きっと友人も、自分が参加した時に関わってくださったスタッフのみなさんのあたたかさを感じた経験があったからなのかなと。見返して、撮ってくれた友人にも関わってくださったスタッフのみなさんにも改めて感謝の気持ちがこみあげてきました。

展示用に出来上がった写真の中にいるわたしは、5年前がんに罹患した時のわたしとちょうど同じくらいの髪の長さでした。髪の長さは同じでも、5年後の写真の中のわたしは、心身ともにボロボロで絶望していたあの頃には想像もしていなかった元気な姿で写っていました。

5年生きたんだな。よく生きたな。いろんな人に支えてもらったな。いろんな想いが浮かびます。

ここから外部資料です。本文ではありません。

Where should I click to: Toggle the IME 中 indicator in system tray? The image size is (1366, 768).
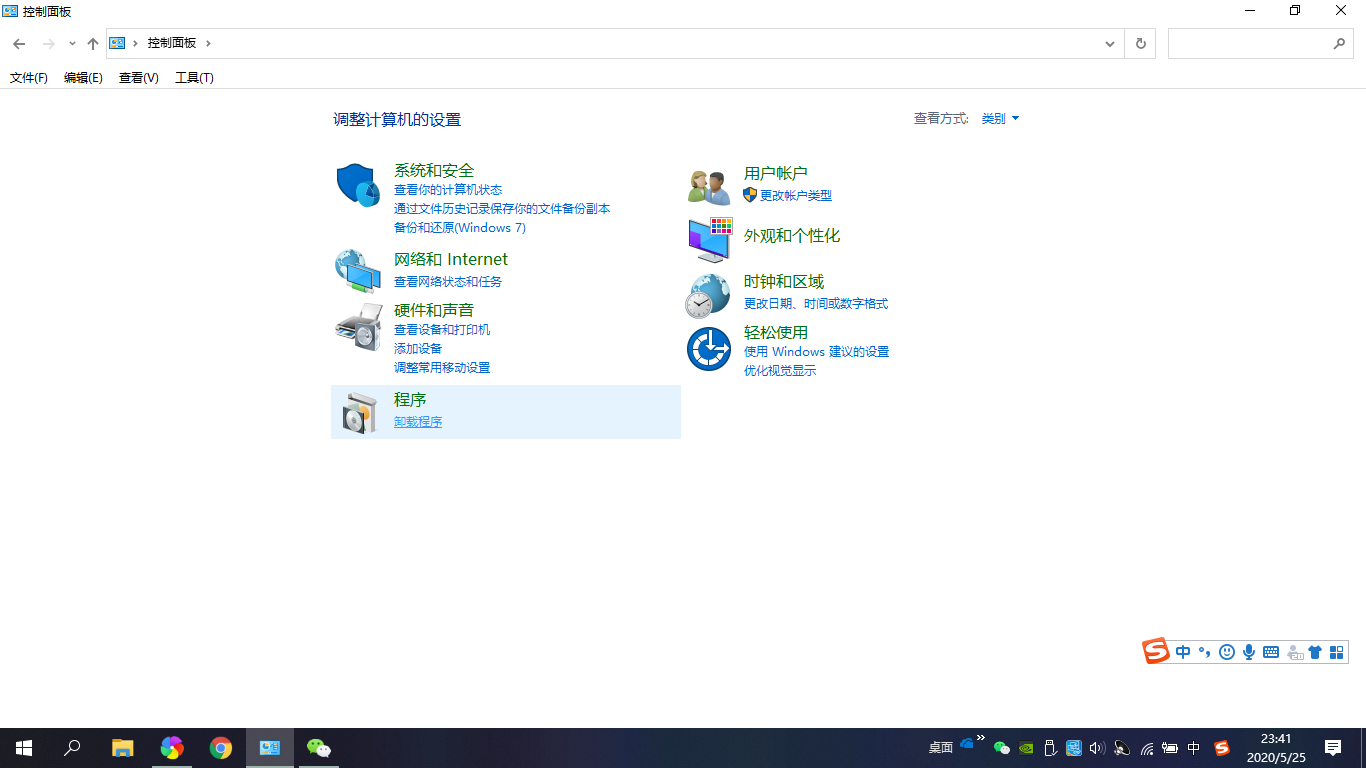pyautogui.click(x=1193, y=748)
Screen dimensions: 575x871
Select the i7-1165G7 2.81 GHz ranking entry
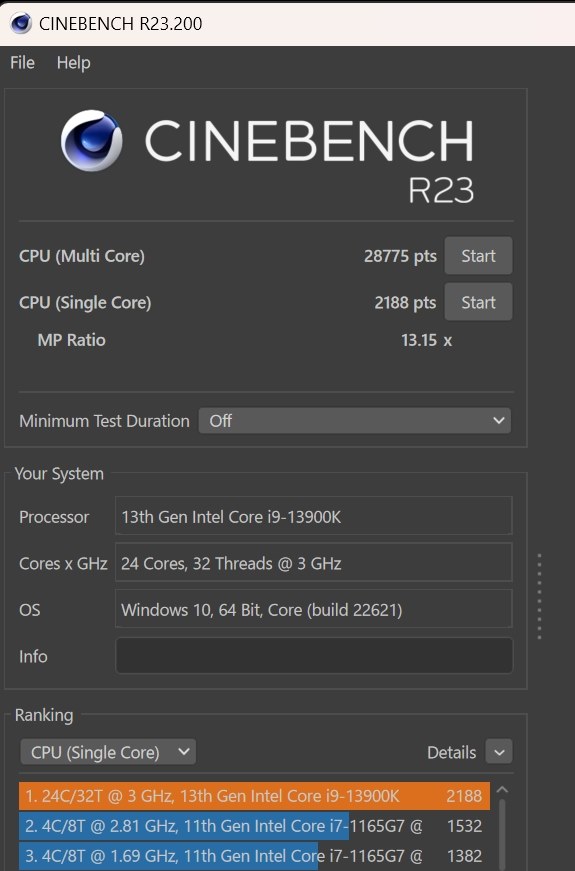[x=254, y=826]
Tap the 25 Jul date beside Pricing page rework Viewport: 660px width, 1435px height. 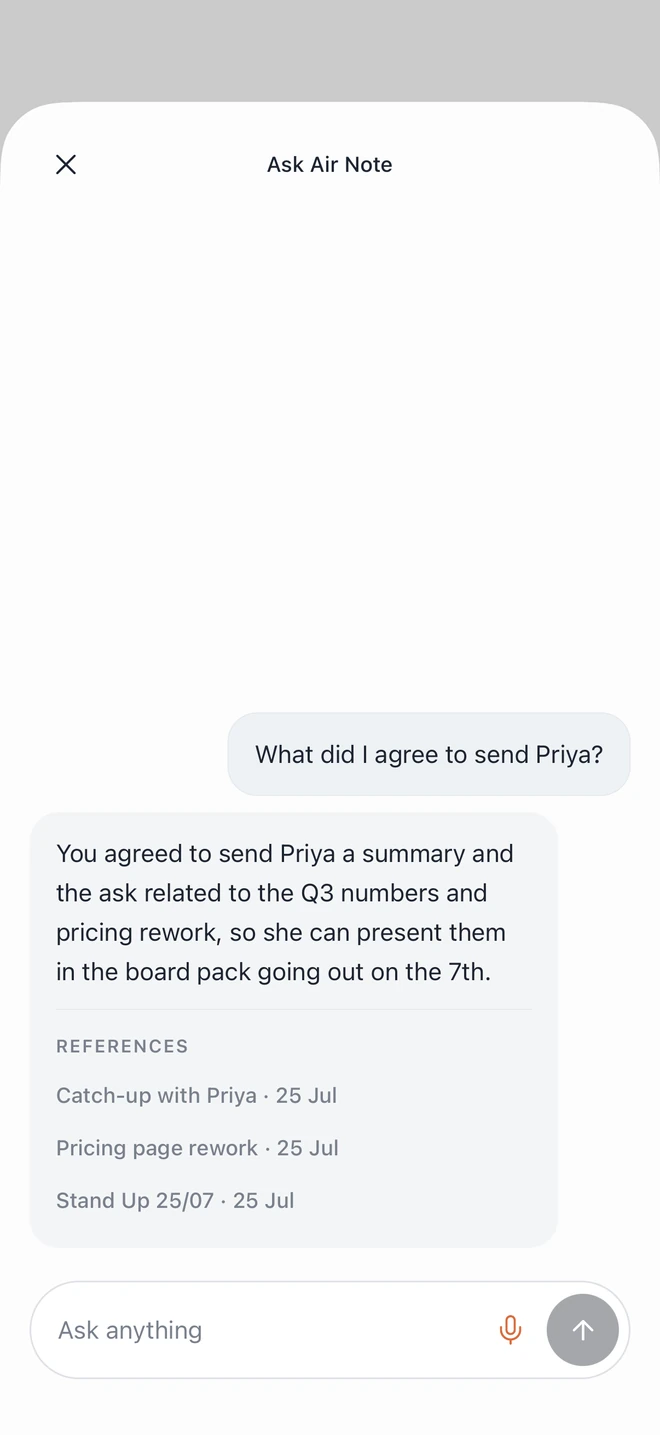308,1147
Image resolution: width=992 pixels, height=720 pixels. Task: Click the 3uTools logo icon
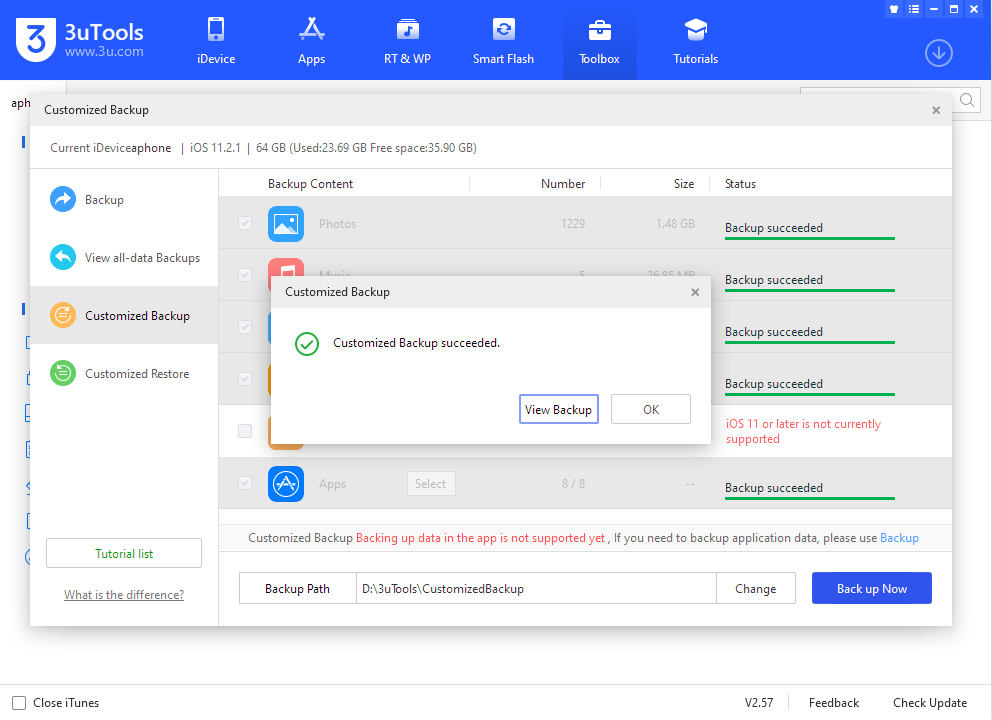pyautogui.click(x=34, y=40)

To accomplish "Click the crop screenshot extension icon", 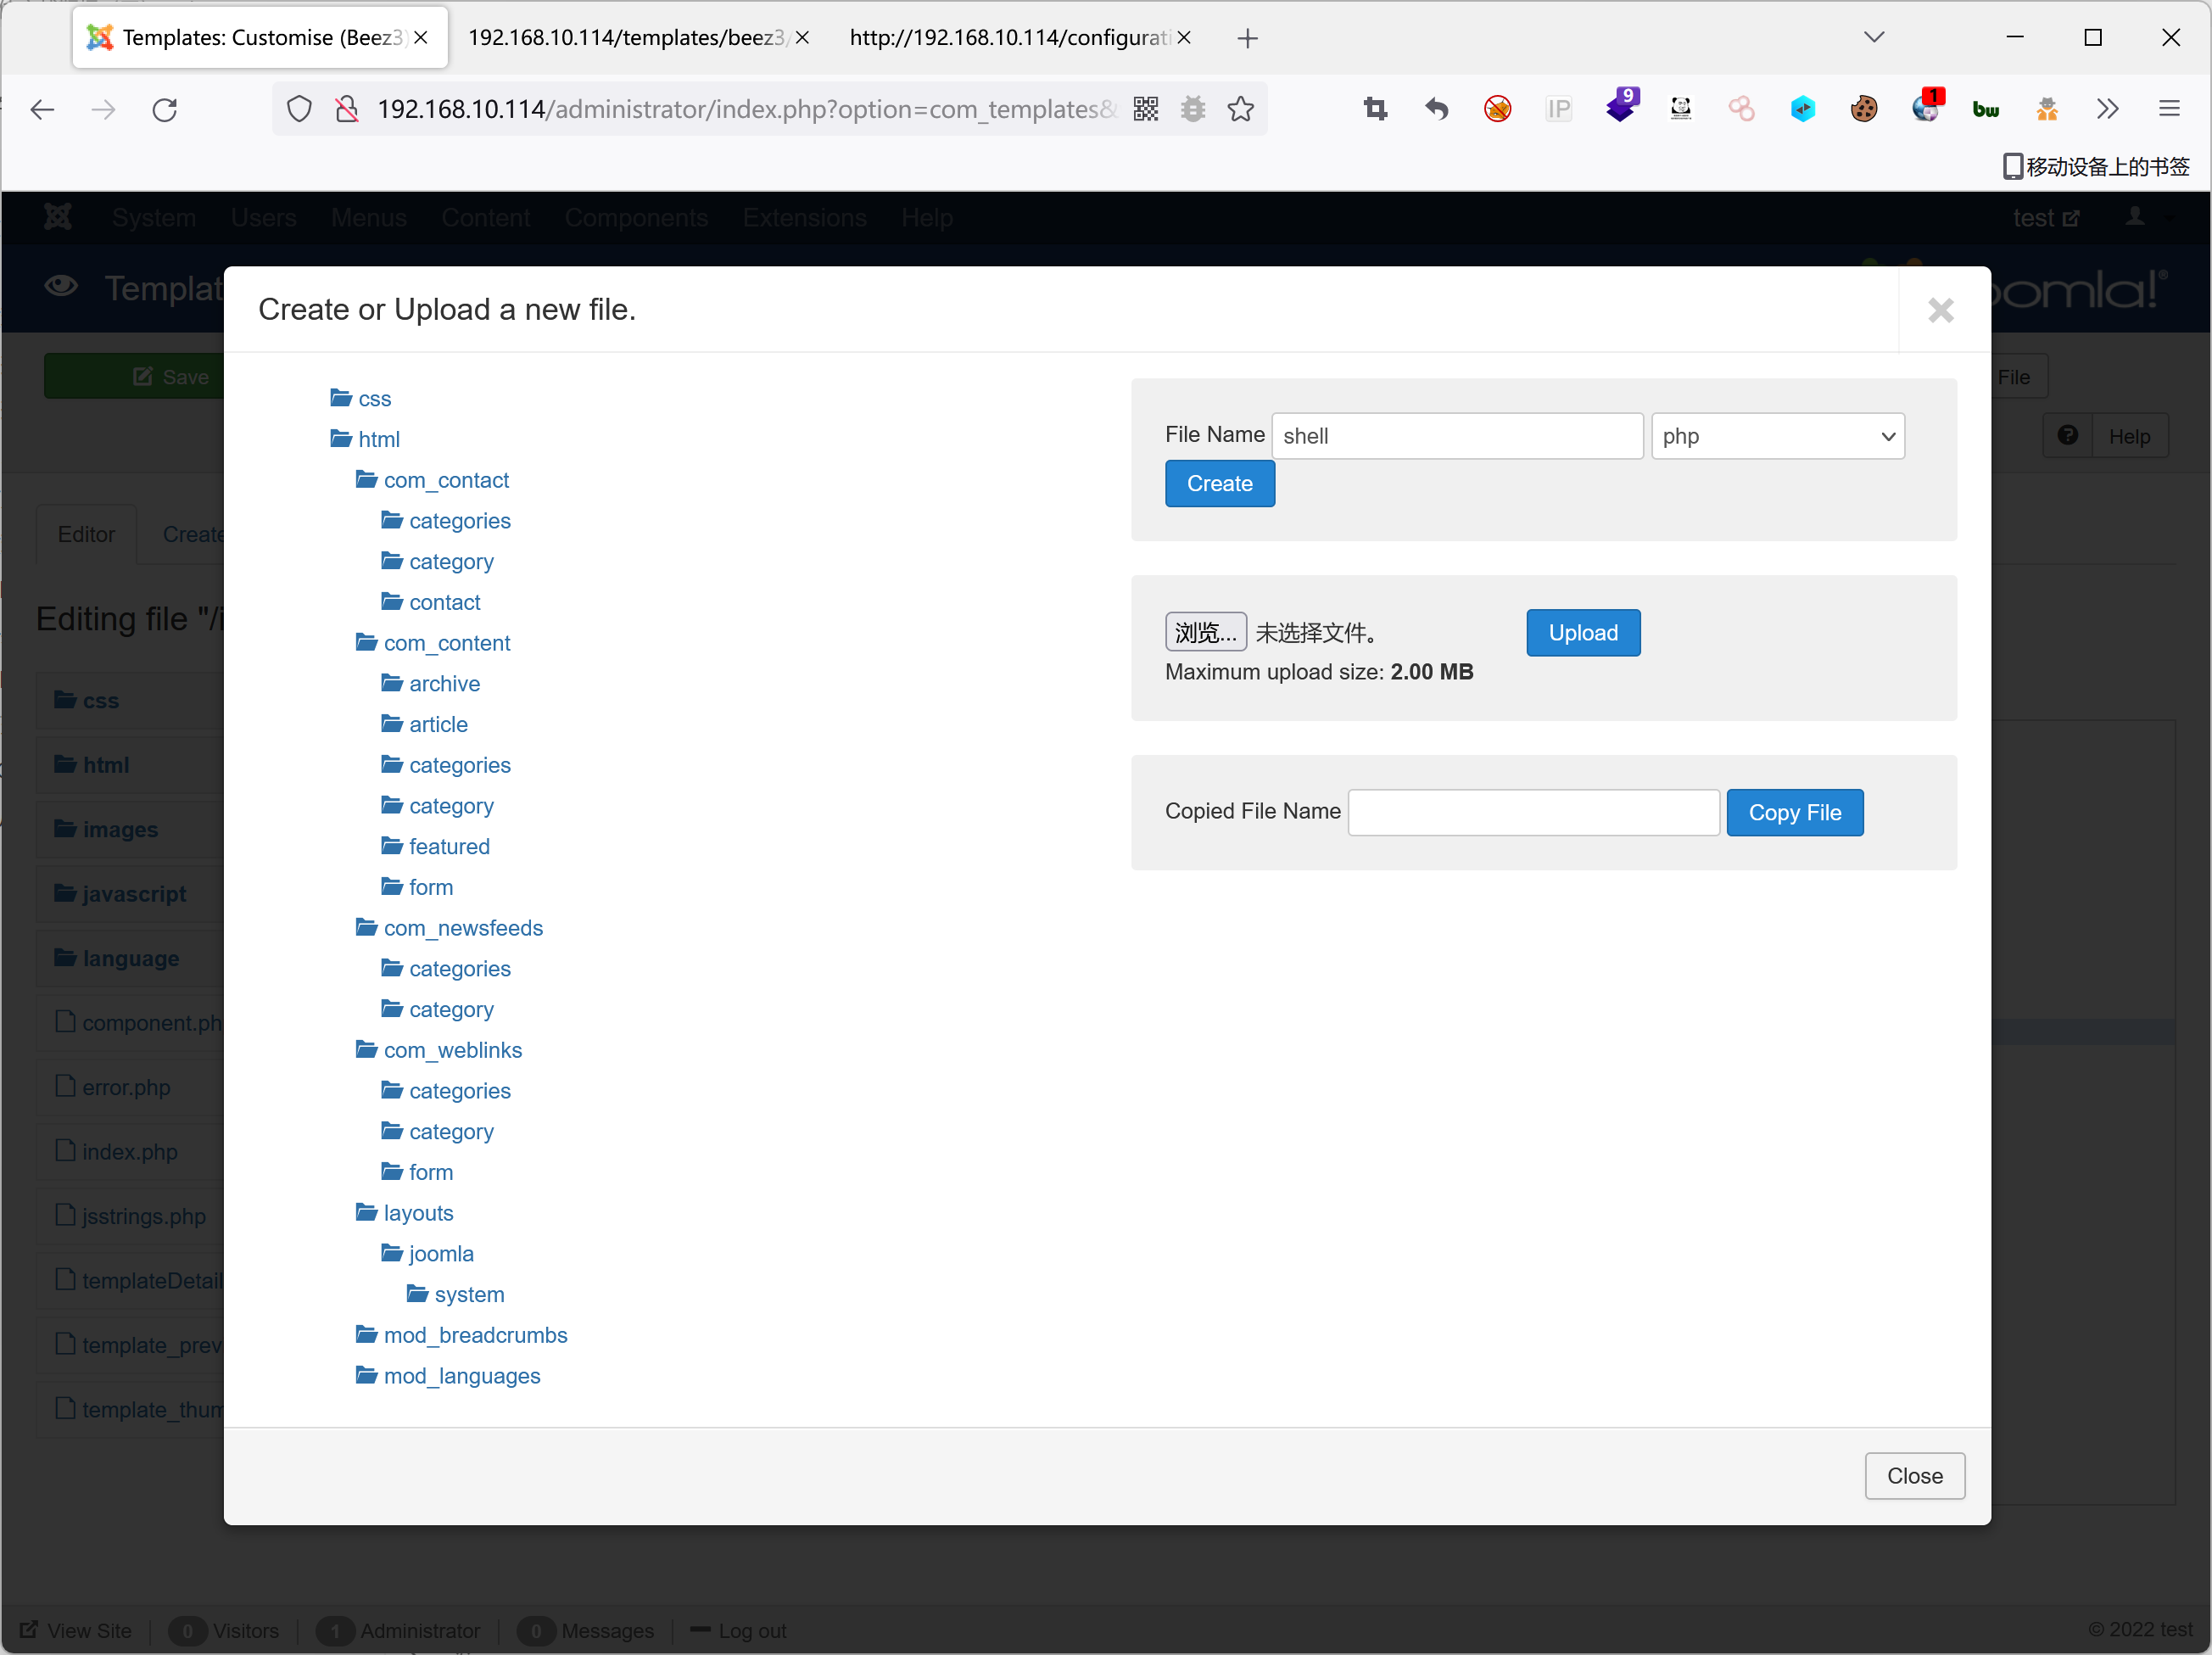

がんによって育むはずだったいのちを失ったかなしみや心身の傷自体は消えませんが、こうして参加者一人ひとりと向き合ってくださったプロジェクトスタッフのみなさんのあたたかいまなざしとプロの技に、心の苦しみを和らげ、「自信」という魔法の粉を振りかけてもらったように感じます。「目に見えるものに触れながら、目に見えないものに触れてくれている」そんなことも感じました。

そんな一人がこうして居ること、そんな一人にまなざしを向けてくださる人たちもいること。この写真を通して誰かに届いたらいいなと思います。LAVENDER RINGスタッフのみなさん、そして友人のみんな、本当にありがとうございました。このようなプロジェクトを続けることは本当に大変なことかと思いますが、ささやかながらお礼として参加した日の記憶を。今日引き出していただいた笑顔は、次の人につないでいきますね。

みなさんの取り組み、これからも応援しています。